We seek to support communities who welcome and utilize the gifts of everyone, including those who have been historically marginalized and create avenues toward reciprocity, interdependence and social change. Key to our approach is the use of the following Asset Based Community Development (ABCD) principles, which make use of already-existing resources in the community in a different and newly successful manner:
- When people discover what they have, they find power.
- When people join together in new connections and relationships, they build power.
- When people become more productive together, they exercise their power to address problems and realize dreams.
GCDD actively supports communities in a number of ways, including technical assistance, training, popular education, and at times, financial support. Projects are determined by individual communities, as opposed to GCDD staff, and vary according to local needs and desires. They could range from community-based transportation to cooperatives to community gardens. By handing the reins to individual communities and leading by stepping back, GCDD supports real communities as they flourish and achieve real and lasting community-based change.
- Al Tamyoz Community Building/Basmet Ahmed (formerly Clarkston Relationship-Building Group) – Clarkston, GA
- Centenary United Methodist Church (Macon Roving Listeners) - Macon, GA
- Forsyth Farmers' Market – Savannah, GA
- Georgians For Alternatives to the Death Penalty (GFADP) – Decatur, GA
- Peacebuilders Camp at Koinonia Farms – Americus, GA
Real Communities Best Practices
Real Communities Partnerships draw on three sources of knowledge that give them a common language and core of practices.
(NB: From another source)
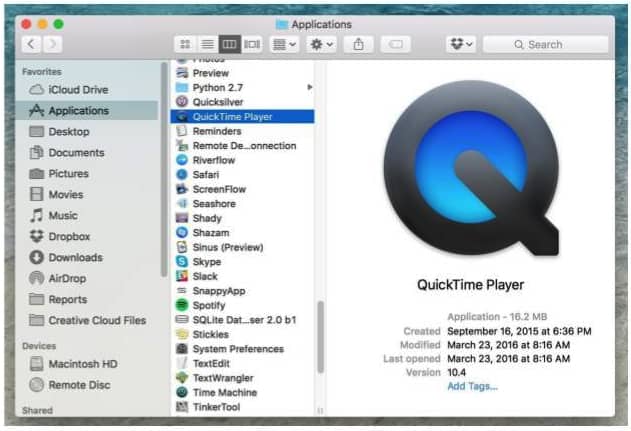The width and height of the screenshot is (631, 431).
Task: Select the Safari app icon
Action: tap(182, 174)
- Asset Based Community Development (ABCD) guides the process of community-building.
- Person-Centered Support guides the discovery of people's gifts and defines the conditions necessary for them to offer those gifts to the Real Communities Partnership.
- Purposeful Learning offers a set of disciplines for gaining a deeper understanding of the work.
Real Communities aims to make choice real for more people with developmental disabilities so that they can exercise the responsibility to act as contributing citizens to make their community better for everyone. A Real Communities Partner accepts four commitments and four responsibilities for learning.
Real Communities Four Commitments
1. People with developmental disabilities are active members
People with developmental disabilities are active members who influence the group's direction and participate in doing its work. Action is with people with developmental disabilities, not for them.
This Means Learning ... to keep asking "Whose gifts are missing?" and discovering how to reach out, invite and actively involve people who need personalized support in order to contribute to their community.
2. Action focuses on making the community better for everyone.
Action focuses on making the community better for everyone.The initiative is not about specialized responses to disability but about engaging people who care about working together on local issues of common interest.
This Means Learning ... to listen carefully to fellow citizens outside the circle of those primarily concerned with disability to discover what local issues people care about enough to take action together.
3. Over time, the initiative builds up local capacity for collective action
Over time, the initiative builds up local capacity for collective action by creating and strengthening continuing relationships with a variety of associations and groups. The initiative is not about single victories but about building communities where people have a growing capacity to act together.
This Means Learning ... to build and strengthen local alliances and networks.
4. Participants take responsibility for sharing what they are learning.
This Means Learning ... to reflect together on the work and identify and communicate its lessons.